Why Zenoss? According to the CTO of the Houston Airport System, Matt Hyde, the implementation of Zenoss “will give us greater visibility and control over our network devices and reduce our current monitoring costs”. He goes on to say that “within sixty days, we were able to make the switch to [Zenoss] and will pay for the cost of the new system with just two months of network monitoring savings. Total annual cost reductions are over 500%. Rarely do we ever get an ROI of that magnitude and we would not have achieved these savings without the help of Pate Consulting [implementing Zenoss].”
The appliance was nicely assembled in a 1U rack-mountable server.
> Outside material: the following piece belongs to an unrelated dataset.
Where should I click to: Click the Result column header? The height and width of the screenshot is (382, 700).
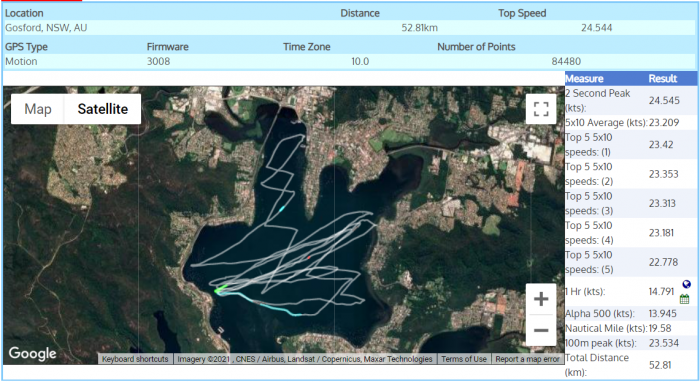click(662, 79)
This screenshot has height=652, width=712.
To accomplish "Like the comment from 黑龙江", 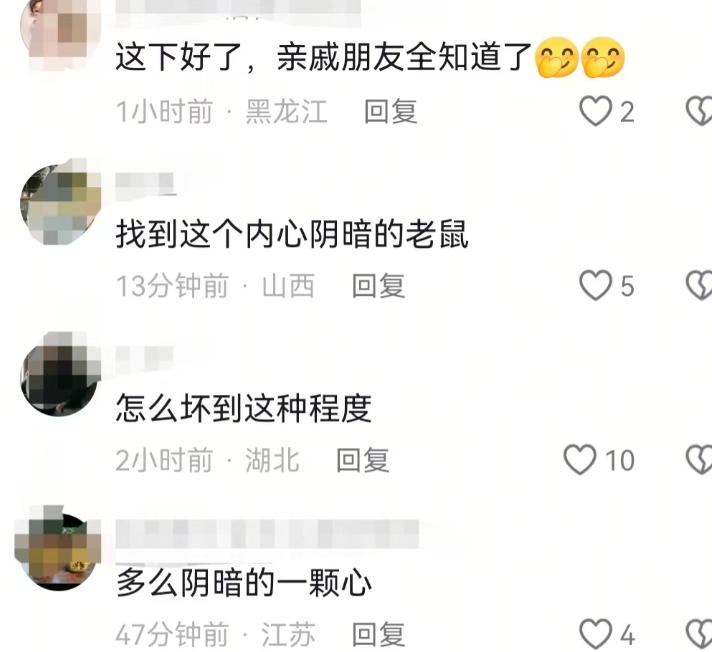I will [595, 111].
After plugging in the necessary keyboard, mouse, monitor, power, and network cables I powered it on and watched it proceed to boot CentOS 5.3
Aside from the necessary ‘yum update’, all I had to do was configure the correct time, time zone, assign a valid IP address, and setup an SMTP server (if you want Zenoss alerts sent via email, of course). As usual, I recommend Postfix.
Install and configure Postfix:
[root@host]# yum install postfix
[root@host]# vi /etc/postfix/main.cf
Change myhostname to a valid hostname in your environment
Make postfix startup on boot
[root@host]# chkconfig –level 2345 postfix on
[root@host]# service postfix start
Make sure that Postfix and Zenoss are running:
[root@host]# service postfix status
[root@host]# service zenoss status
Once we do that, then its on to the easy part – Zenoss Web Interface.
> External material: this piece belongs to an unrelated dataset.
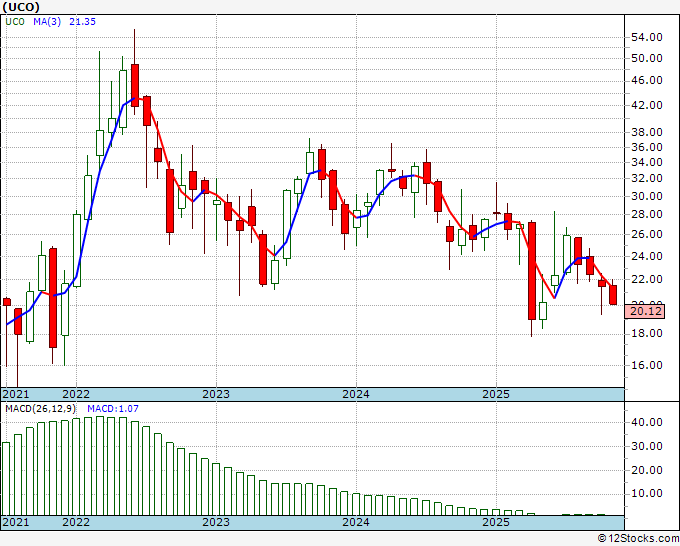Screen dimensions: 680x546
Task: Select the UCO legend label
Action: [17, 22]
After adding all 5 networks, Zenoss automatically scanned them flawlessly.
As should be the case, the Cisco SNMP community string was not the Zenoss default ‘public’. This would cause problems if not corrected.
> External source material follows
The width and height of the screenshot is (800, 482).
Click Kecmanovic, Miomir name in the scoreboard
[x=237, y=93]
To solve this problem, I edited the SNMP community string in the /Network/Router/Cisco and /Network/Cisco class templates so that any device added to these classes would automatically inherit the correct community string.
Click on “Devices” on the left side menu then select the device class Network. Now, select the device class Router, then Cisco. At this point, the breadcrumb navigation should be “/Devices/Network/Router/Cisco”. This can be found just below the Zenoss logo. Click on the zProperties tab for this class. Change zSnmpCommunity to the new value. Just for good measure, go ahead and put your new community string in the zSnmpCommunities text area as well and save changes. From now on, every device you add to the /Network/Router/Cisco device class will inherit the new snmp community string. This is a lot of work for a few devices, but if you’re adding 250 devices this “feature” is a time-saver!
Overall, I was impressed with the Zenoss appliance and the City of Houston benefited from the power and flexibility of Zenoss.